Woman who drugged, abandoned kids at day care appealing 21-year sentence
Published 12:00 am Tuesday, August 21, 2018
- January Neatherlin addresses the parents and family members of the children she abandoned during her sentencing hearing at Deschutes County Circuit Court on Friday, March 9, 2018. (Ryan Brennecke/Bulletin photo)
January Neatherlin, a Bend day care operator who left children unattended at her in-home day care while she tanned and worked out, is appealing her 21-year prison sentence.
Neatherlin was assigned consecutive prison sentences after pleading guilty in Deschutes County Circuit Court to 11 counts of first-degree criminal mistreatment and one count of third-degree assault.
Her appellate lawyer, Irene Taylor, filed a notice of appeal this summer, writing that Neatherlin objects to the imposition of consecutive sentences.
Neatherlin’s sentencing hearing in March was an emotional event, with relatives of each of her 12 victims giving statements and every speaker asking circuit Judge Wells Ashby for a tougher sentence than the 21 years he assigned.
But appellate proceedings are quite different from criminal court, according to Shaun McRea, executive director of the Oregon Criminal Defense Lawyers Association.
“I think it’s going to be much more of a technical analysis than it is an emotional response,” she said. “The judge was probably giving an emotional sentence, and now the court of appeals is going to go back and make sure that he dotted all his I’s and crossed all his T’s.”
Neatherlin’s fate could ultimately hinge on whether the appellate court decides Ashby correctly applied Oregon’s law relating to consecutive and concurrent sentences.
Oregon courts have discretion to impose consecutive prison terms for separate convictions arising out of a “continuous and uninterrupted course of conduct,” according to the statute.

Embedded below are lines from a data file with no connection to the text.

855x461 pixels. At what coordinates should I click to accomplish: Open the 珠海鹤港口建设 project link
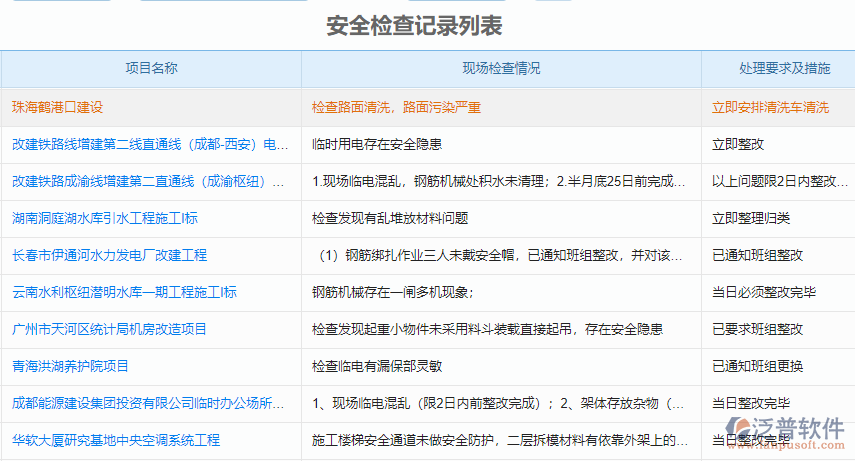tap(58, 107)
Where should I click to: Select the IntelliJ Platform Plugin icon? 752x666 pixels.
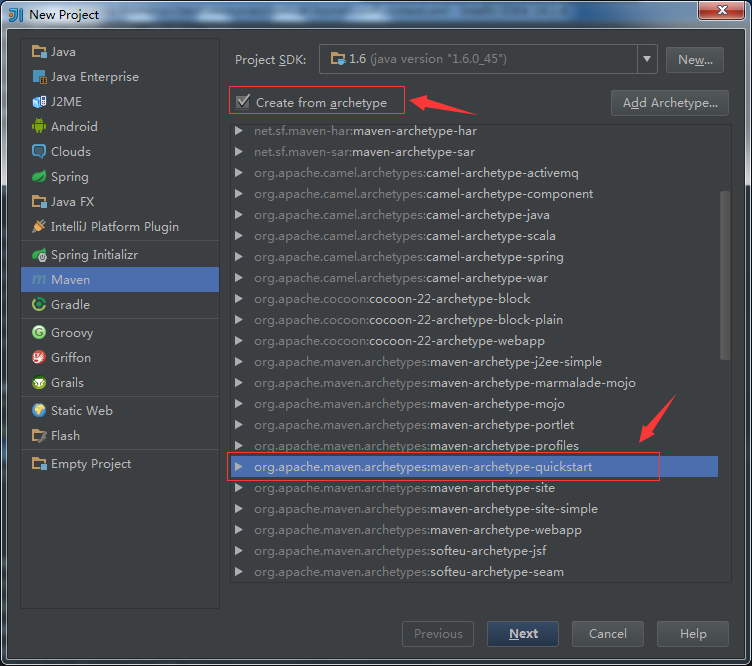coord(39,226)
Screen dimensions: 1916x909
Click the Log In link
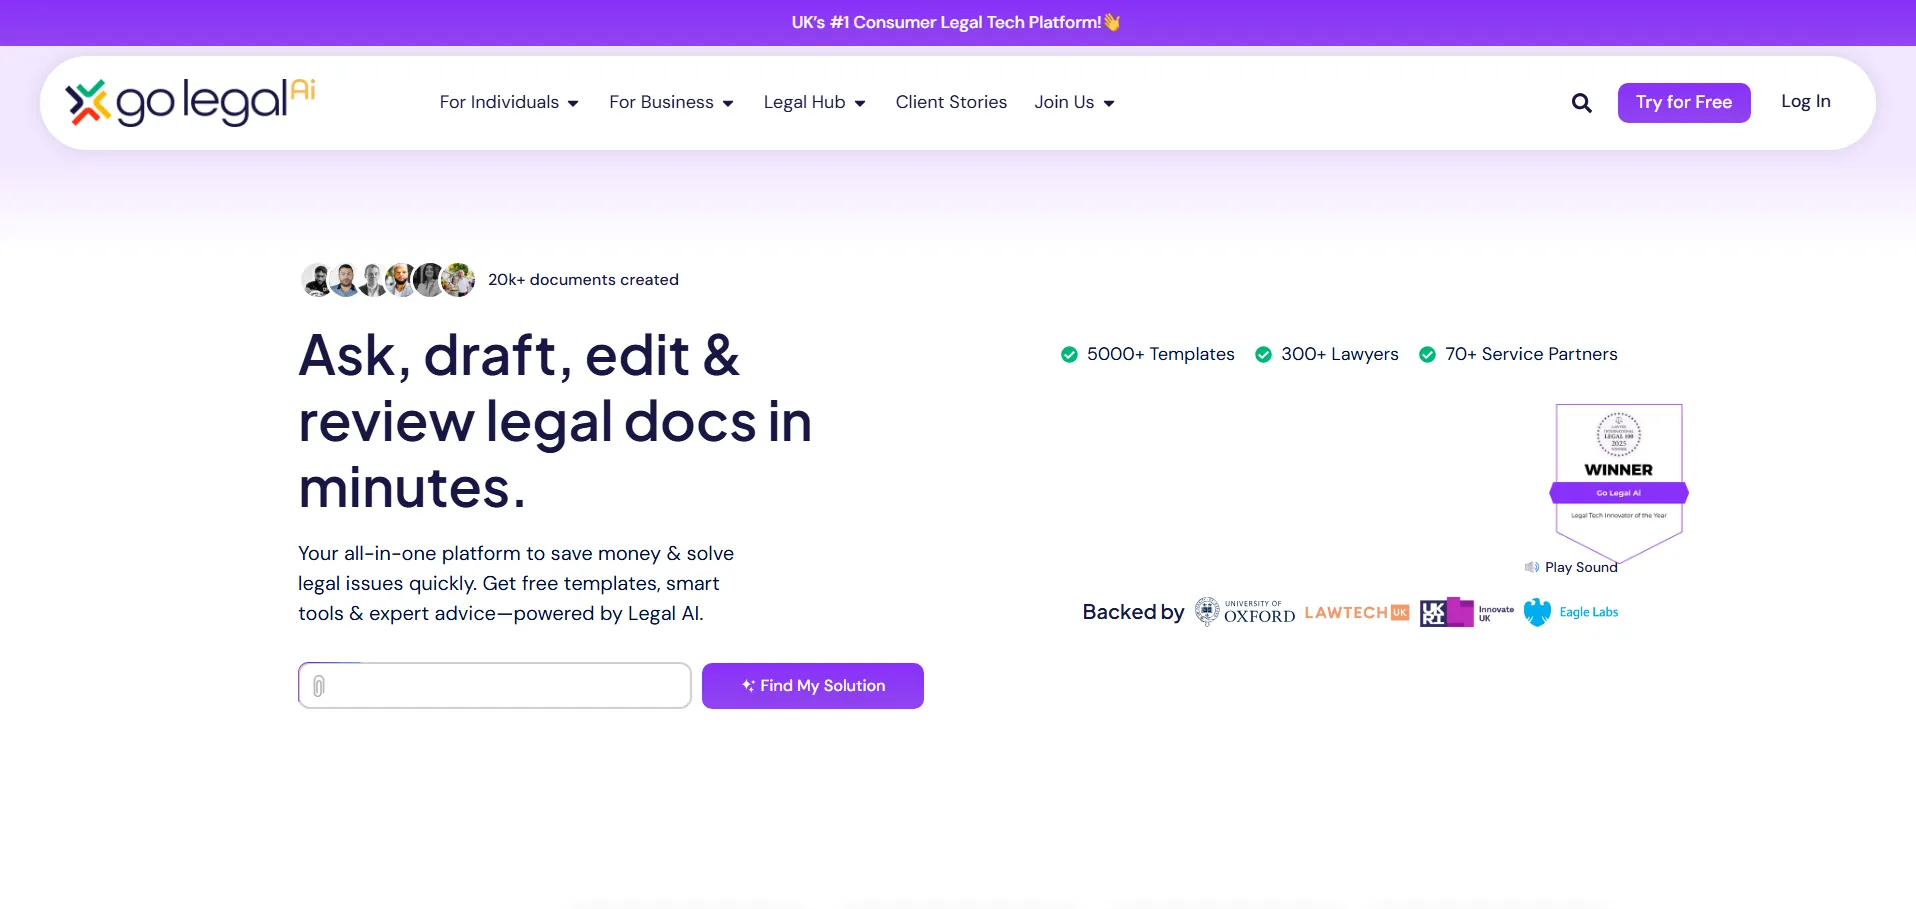click(x=1805, y=101)

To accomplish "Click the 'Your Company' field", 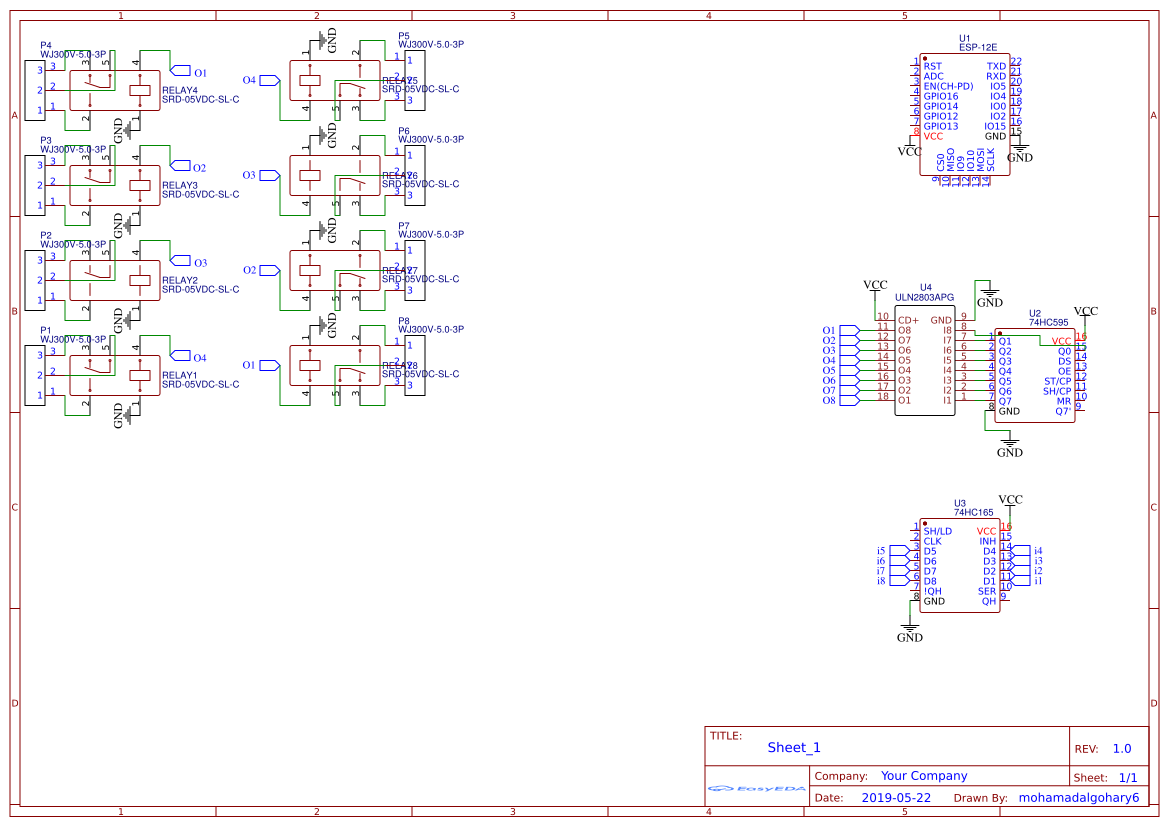I will coord(923,776).
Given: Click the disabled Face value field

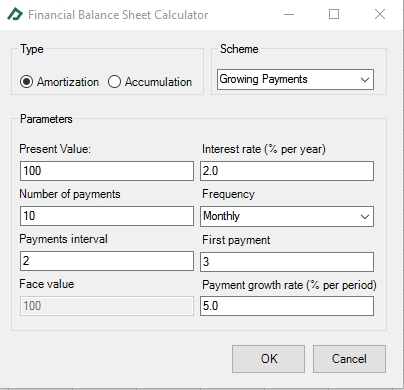Looking at the screenshot, I should tap(107, 306).
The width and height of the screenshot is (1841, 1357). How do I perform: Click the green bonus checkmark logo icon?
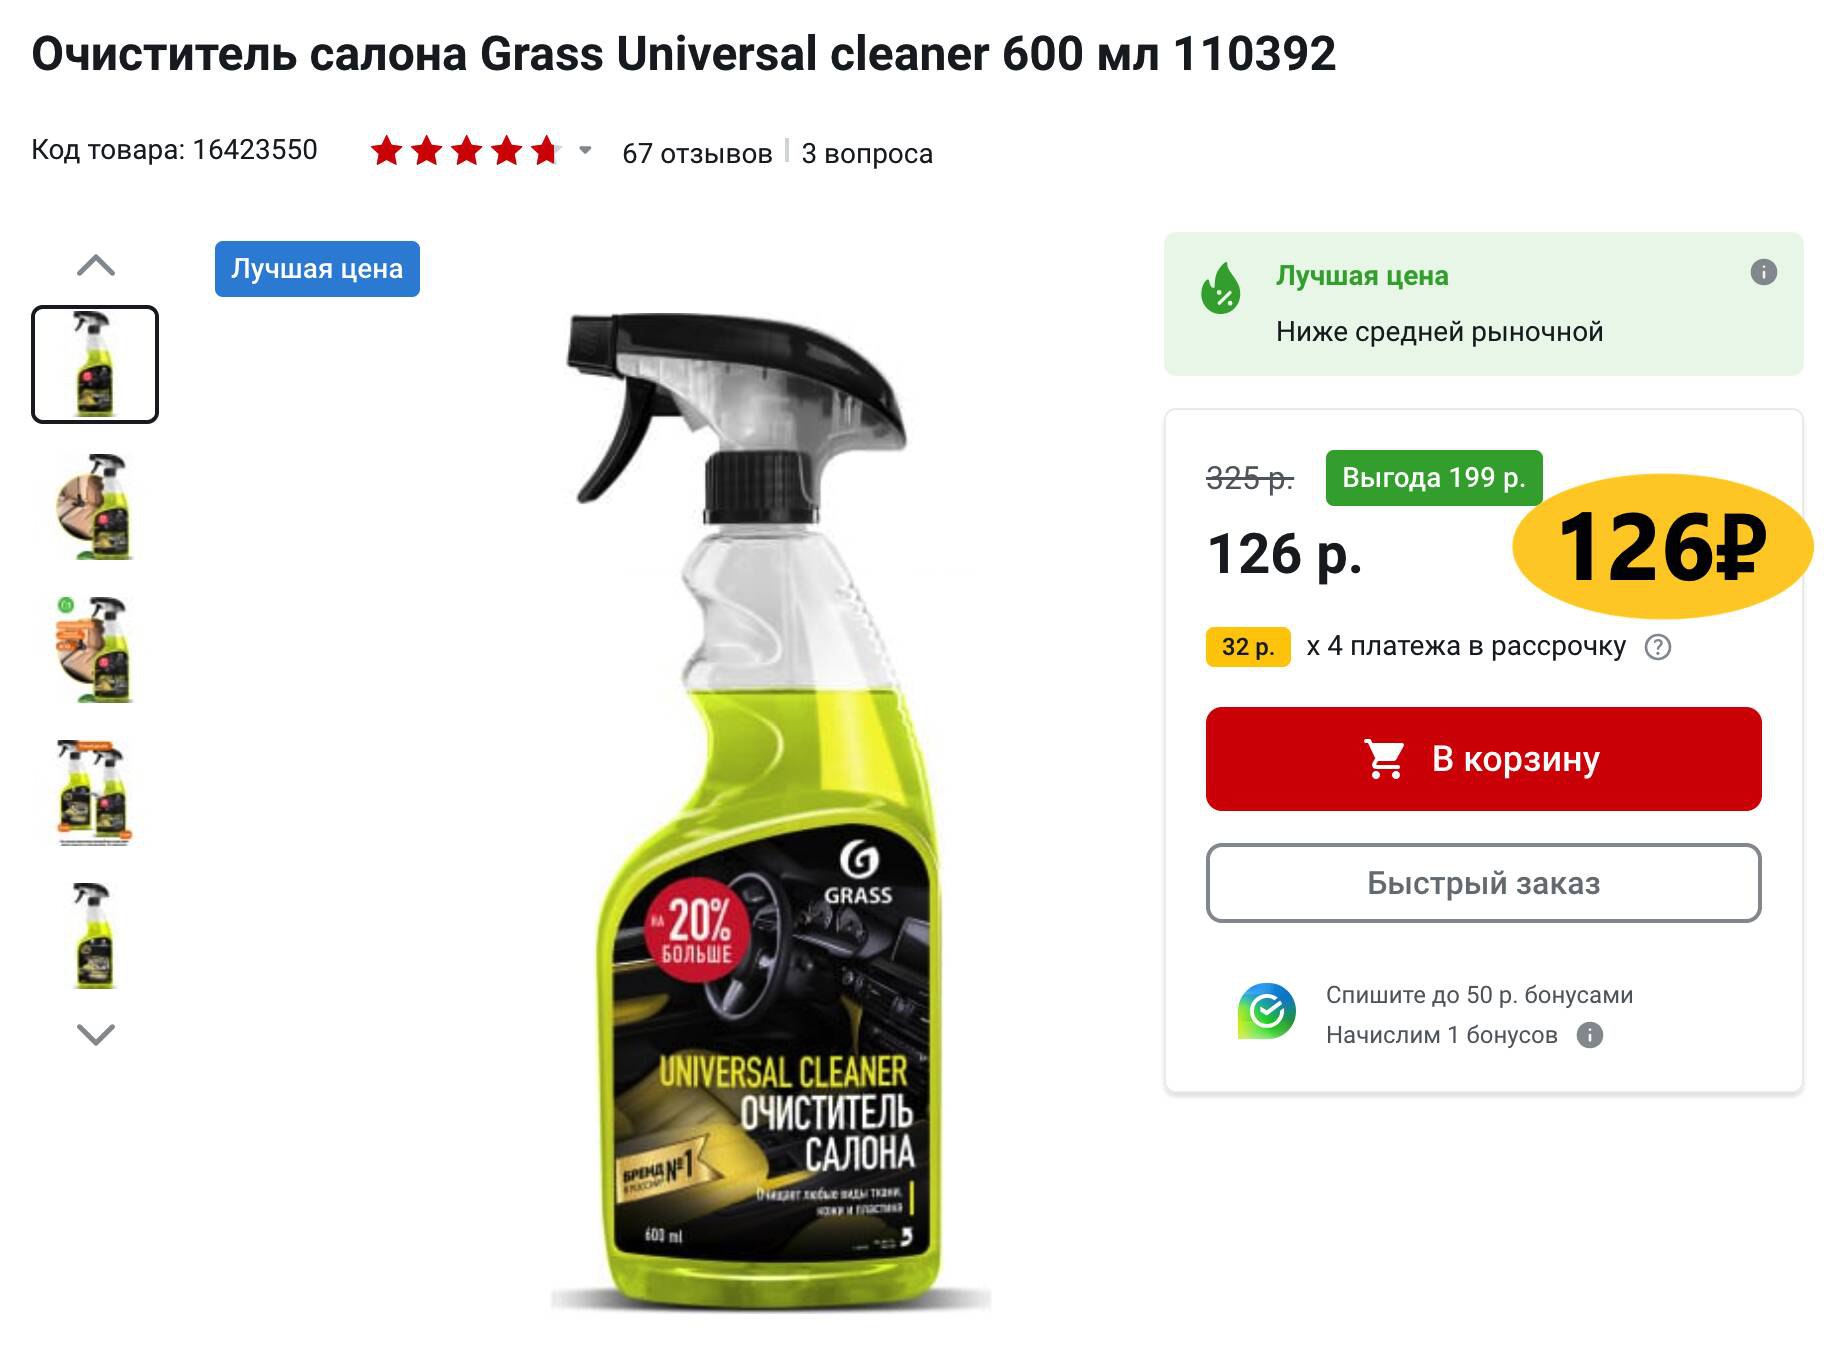pyautogui.click(x=1266, y=1011)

The result could depend on what the judges said on the record at Neatherlin’s plea hearing in February and sentencing in March. Now-retired Judge Alta Brady presided at the plea hearing.
Neatherlin was investigated by Bend Police in 2014 after an 11-month-old child was injured at her unlicensed Little Giggles Daycare she operated in her home. The child received injuries consistent with being shaken and was hospitalized for “a significant time” as a result.
No arrest was made and the investigation was never formally closed, though the Department of Human Services directed Neatherlin to no longer provide child care in her home.
In 2017, Bend Police received a report Neatherlin was again providing day care in her home and was leaving children unsupervised. Witnesses described Neatherlin’s “atrocious” behavior, including giving the children melatonin to put them to sleep while she left the house.
Neatherlin was arrested March 15 after police witnessed her leave seven children at her home, where she ran the day care. Police found Neatherlin at a tanning salon. The children were between 6 months and 4 years old, and two were infants.
Additional investigation revealed more victims, including the child believed to have been shaken in 2014.
At one point, Neatherlin faced more than 120 criminal charges.
After Neatherlin pleaded guilty, the prosecution asked Ashby to apply consecutive sentencing to extend for 35 years, citing in its sentencing memo Neatherlin’s history of committing criminal scams and the fact she had many young and vulnerable victims. Three of the victims suffered physical injuries while in Neatherlin’s care. One was made to drink scalding milk from a bottle that had just been microwaved.
The state asked Ashby to consider there had been harm done to each victim, and it was a “course of conduct,” and not a one-time incident that injured 12 children.
“The criminal conduct engaged in by this defendant was not merely an incidental violation,” wrote the prosecution in its sentencing memo. “A single sentence, or concurrent sentences on each count, does not reflect the nature or the harm caused by the defendant.”
Neatherlin’s appellate brief is due in February, and the state’s response would likely be due by August. Oral argument, if it’s held, would likely take place that fall, according to a spokesman for the Oregon Department of Justice.